# TEXTAUSZUG
-*-*-
Mystischer Blick zurück
Tatort: Hüter der Schwelle
ARD, 20.15 Uhr Mit einem Krimi nach Schablone hat „Hüter der Schwelle“nichts zu tun. Vielmehr mit der Art, wie der SWR seine ins Mystische abdriftenden Rätsel aufbaut. Die Stuttgarter Kommissare Thorsten Lannert (Richy Müller) und Sebastian Bootz (Felix Klare) wissen hier nicht, ob sich das Jenseits schon längst das menschliche Leben untertan gemacht hat.
Klingt kompliziert, ist es auch. Aber trotzdem spannend. Auf einem Bergplateau oberhalb von Stuttgart wird die Leiche des Studenten Marcel Richter gefunden. Bei dem Toten finden sich Requisiten, die darauf hindeuten, dass Richter Opfer eines Ritualmordes geworden sein könnte. Was sowohl seine Mutter Heide (verstörend gespielt von Victoria Trauttmansdorff) als auch Kommilitonin Diana in Abrede stellen.
-*-*-
# INHALT DES DATENSATZES
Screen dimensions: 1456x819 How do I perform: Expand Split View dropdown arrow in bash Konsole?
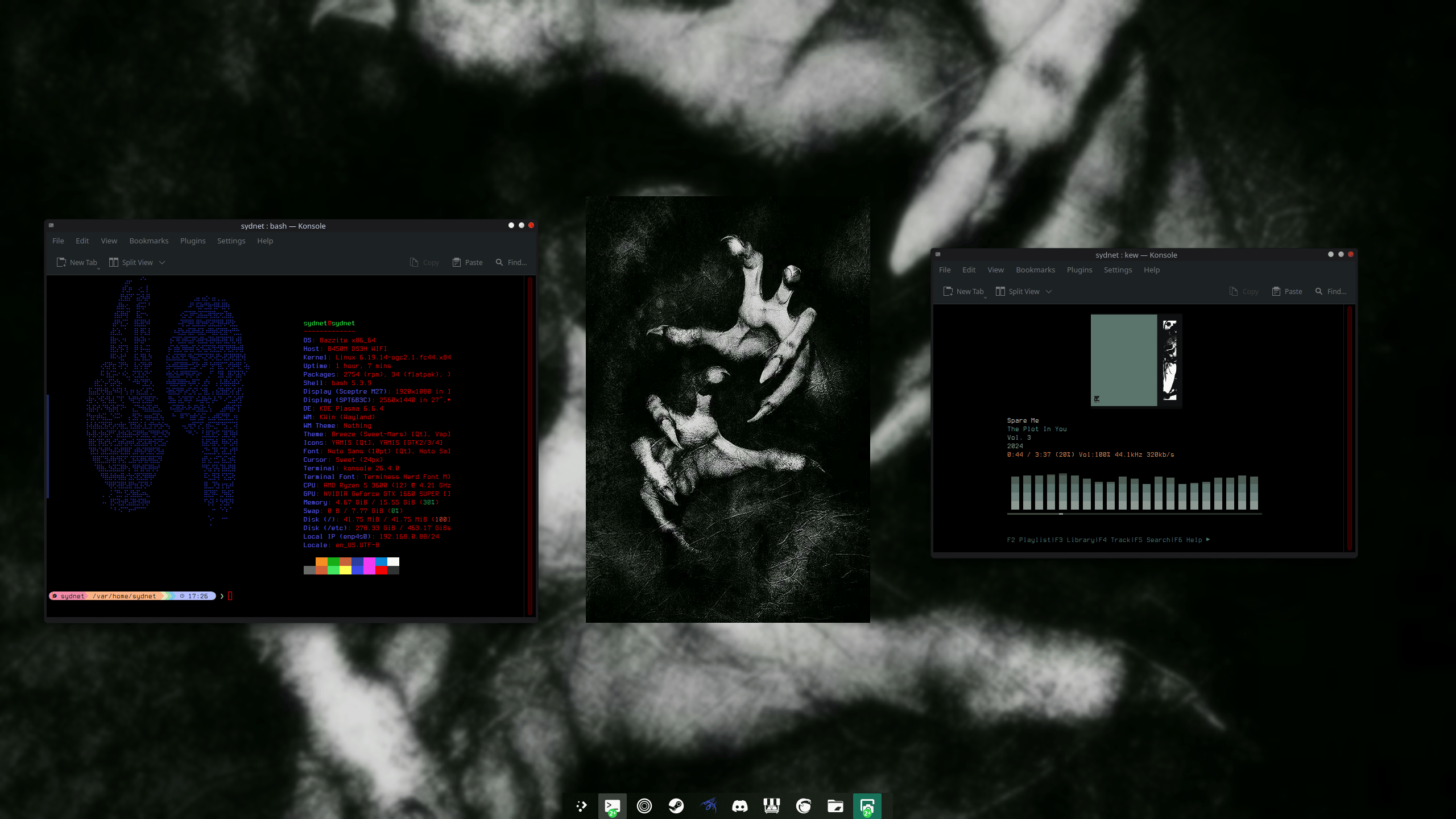click(162, 262)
-*-*-
# AUFGABEN
a) Beantworte anhand der Tatort-Besprechung:
(i) Auf welchem Sender läuft der Krimi um 20.15 Uhr?
(ii) Wer spielt den Kommissar Sebastian Bootz?
(iii) Wo wird die Leiche von Marcel Richter gefunden?
b) Ändere in der Tatort-Besprechung den Abschnitt von „Klingt kompliziert, ist“ bis „in Abrede stellen.“, indem du „Bergplateau“ durch „Hochplateau“ ersetzt, und gib den Abschnitt vollständig wieder.
Das Material wird für die Bearbeitung nicht gebraucht.

# ANTWORTEN JE AUFGABE
a)
(i) ARD
(ii) Felix Klare
(iii) Auf einem Bergplateau oberhalb von Stuttgart

b)
Klingt kompliziert, ist es auch. Aber trotzdem spannend. Auf einem Hochplateau oberhalb von Stuttgart wird die Leiche des Studenten Marcel Richter gefunden. Bei dem Toten finden sich Requisiten, die darauf hindeuten, dass Richter Opfer eines Ritualmordes geworden sein könnte. Was sowohl seine Mutter Heide (verstörend gespielt von Victoria Trauttmansdorff) als auch Kommilitonin Diana in Abrede stellen.